# [Work item]
Only the number is wanted: count the lines in the data with "bullet" in them.

Pixel coordinate grounding data
:::
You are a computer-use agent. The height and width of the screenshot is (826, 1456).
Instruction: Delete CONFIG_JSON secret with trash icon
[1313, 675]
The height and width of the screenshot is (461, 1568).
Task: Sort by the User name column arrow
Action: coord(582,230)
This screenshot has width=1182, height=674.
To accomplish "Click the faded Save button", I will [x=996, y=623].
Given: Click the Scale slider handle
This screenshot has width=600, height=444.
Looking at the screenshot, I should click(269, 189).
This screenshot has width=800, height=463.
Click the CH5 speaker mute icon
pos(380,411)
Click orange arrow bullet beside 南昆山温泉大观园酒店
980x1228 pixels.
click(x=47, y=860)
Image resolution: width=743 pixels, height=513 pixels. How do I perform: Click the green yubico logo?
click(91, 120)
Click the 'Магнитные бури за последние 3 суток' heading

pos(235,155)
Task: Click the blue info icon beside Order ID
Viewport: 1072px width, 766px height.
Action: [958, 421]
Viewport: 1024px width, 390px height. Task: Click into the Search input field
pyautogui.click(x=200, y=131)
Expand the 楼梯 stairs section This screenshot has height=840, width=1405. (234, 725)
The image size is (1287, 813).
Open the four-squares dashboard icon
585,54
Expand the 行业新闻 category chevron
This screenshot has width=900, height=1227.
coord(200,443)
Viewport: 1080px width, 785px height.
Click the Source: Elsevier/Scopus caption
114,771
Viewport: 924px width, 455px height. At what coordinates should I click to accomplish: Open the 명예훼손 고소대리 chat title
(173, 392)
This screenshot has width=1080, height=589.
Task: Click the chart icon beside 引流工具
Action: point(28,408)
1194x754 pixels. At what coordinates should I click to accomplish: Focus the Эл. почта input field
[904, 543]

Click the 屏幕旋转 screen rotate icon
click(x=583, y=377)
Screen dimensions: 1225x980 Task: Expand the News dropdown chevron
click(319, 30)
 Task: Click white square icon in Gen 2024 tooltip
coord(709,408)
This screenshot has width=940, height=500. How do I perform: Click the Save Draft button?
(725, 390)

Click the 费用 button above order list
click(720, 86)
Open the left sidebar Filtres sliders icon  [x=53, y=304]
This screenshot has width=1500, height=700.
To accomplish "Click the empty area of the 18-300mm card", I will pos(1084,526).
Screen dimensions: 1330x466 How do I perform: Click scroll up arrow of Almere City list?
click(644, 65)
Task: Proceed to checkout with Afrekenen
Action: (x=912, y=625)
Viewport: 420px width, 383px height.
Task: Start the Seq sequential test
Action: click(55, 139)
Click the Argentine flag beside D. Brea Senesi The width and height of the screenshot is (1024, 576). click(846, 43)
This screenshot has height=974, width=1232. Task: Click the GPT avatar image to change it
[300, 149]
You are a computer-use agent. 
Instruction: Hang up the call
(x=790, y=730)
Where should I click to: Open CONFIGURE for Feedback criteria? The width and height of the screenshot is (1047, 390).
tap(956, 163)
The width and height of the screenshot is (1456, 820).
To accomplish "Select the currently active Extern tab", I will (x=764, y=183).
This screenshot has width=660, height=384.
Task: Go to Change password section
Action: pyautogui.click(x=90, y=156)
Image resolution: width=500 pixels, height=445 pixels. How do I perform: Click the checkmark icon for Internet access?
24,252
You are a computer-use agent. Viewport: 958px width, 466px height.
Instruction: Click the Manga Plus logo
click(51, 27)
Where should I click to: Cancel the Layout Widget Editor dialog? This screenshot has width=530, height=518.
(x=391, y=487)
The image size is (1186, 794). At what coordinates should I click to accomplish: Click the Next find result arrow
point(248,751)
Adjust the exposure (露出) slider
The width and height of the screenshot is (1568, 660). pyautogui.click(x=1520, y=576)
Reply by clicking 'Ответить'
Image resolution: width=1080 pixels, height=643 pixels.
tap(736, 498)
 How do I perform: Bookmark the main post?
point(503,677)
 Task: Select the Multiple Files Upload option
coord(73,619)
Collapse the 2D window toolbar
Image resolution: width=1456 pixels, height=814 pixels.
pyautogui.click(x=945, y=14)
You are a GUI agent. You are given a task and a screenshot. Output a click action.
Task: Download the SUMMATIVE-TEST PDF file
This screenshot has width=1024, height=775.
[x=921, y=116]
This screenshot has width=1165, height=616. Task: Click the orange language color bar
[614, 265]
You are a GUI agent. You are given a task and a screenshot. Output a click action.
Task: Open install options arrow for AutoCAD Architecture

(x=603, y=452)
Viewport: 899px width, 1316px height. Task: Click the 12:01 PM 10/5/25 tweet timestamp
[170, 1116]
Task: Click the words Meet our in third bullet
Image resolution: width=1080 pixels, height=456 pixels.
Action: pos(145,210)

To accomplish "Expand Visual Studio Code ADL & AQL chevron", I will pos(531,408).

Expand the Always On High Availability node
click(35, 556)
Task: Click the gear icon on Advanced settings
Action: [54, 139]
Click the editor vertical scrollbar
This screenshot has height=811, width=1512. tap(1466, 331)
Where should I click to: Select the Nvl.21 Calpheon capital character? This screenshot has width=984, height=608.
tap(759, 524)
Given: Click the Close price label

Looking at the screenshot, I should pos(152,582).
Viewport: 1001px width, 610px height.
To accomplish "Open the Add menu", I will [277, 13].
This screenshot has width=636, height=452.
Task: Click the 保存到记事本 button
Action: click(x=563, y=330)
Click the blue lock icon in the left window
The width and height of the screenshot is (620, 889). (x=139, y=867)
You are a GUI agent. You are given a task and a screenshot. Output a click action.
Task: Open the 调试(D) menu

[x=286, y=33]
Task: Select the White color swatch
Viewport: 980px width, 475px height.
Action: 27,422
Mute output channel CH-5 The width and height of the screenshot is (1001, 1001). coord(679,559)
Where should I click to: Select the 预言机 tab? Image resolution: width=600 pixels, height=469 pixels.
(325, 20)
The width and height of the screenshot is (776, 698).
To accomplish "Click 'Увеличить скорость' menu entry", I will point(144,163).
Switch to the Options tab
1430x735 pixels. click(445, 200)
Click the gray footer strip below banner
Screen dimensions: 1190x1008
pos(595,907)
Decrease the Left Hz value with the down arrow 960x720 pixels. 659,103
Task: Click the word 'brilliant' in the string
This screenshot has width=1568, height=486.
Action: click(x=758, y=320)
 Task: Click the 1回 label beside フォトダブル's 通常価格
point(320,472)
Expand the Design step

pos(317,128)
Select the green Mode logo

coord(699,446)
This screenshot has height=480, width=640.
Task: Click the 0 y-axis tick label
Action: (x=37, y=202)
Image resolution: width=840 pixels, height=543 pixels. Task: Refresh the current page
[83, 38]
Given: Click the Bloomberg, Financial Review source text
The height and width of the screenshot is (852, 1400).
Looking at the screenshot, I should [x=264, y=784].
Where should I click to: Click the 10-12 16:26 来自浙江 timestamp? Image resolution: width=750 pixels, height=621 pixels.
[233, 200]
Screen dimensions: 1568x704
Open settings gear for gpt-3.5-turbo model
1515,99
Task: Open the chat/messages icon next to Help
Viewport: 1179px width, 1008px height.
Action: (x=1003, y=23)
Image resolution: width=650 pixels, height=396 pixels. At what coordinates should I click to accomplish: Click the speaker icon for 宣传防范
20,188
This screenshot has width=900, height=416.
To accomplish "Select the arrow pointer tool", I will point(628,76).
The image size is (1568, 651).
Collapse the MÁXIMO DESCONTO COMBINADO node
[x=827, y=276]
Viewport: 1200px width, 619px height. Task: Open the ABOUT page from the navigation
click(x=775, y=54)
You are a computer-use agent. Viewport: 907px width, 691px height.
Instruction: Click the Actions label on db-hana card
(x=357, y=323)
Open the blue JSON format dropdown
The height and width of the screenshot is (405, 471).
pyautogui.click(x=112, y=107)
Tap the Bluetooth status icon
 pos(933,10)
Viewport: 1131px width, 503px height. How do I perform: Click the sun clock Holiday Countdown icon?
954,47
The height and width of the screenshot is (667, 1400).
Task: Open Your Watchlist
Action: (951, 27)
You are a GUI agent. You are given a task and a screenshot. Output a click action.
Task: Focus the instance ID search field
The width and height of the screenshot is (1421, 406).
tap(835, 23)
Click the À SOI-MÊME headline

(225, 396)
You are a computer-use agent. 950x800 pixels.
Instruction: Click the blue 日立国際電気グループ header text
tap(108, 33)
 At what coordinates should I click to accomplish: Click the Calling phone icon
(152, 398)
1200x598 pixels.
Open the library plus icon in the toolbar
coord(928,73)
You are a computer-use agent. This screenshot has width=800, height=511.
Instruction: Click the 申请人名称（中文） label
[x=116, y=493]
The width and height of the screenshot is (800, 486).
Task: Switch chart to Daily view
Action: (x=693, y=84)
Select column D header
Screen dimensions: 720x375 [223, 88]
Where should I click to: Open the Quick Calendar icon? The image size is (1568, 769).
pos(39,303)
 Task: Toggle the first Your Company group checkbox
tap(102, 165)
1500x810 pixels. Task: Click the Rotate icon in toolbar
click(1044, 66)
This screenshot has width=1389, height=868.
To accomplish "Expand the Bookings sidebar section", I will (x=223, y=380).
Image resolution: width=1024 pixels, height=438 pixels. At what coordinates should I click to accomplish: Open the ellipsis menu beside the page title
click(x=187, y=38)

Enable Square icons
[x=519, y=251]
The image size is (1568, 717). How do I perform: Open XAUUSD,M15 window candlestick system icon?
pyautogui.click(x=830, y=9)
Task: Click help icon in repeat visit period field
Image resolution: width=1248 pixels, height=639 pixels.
:::
# [Answer space]
2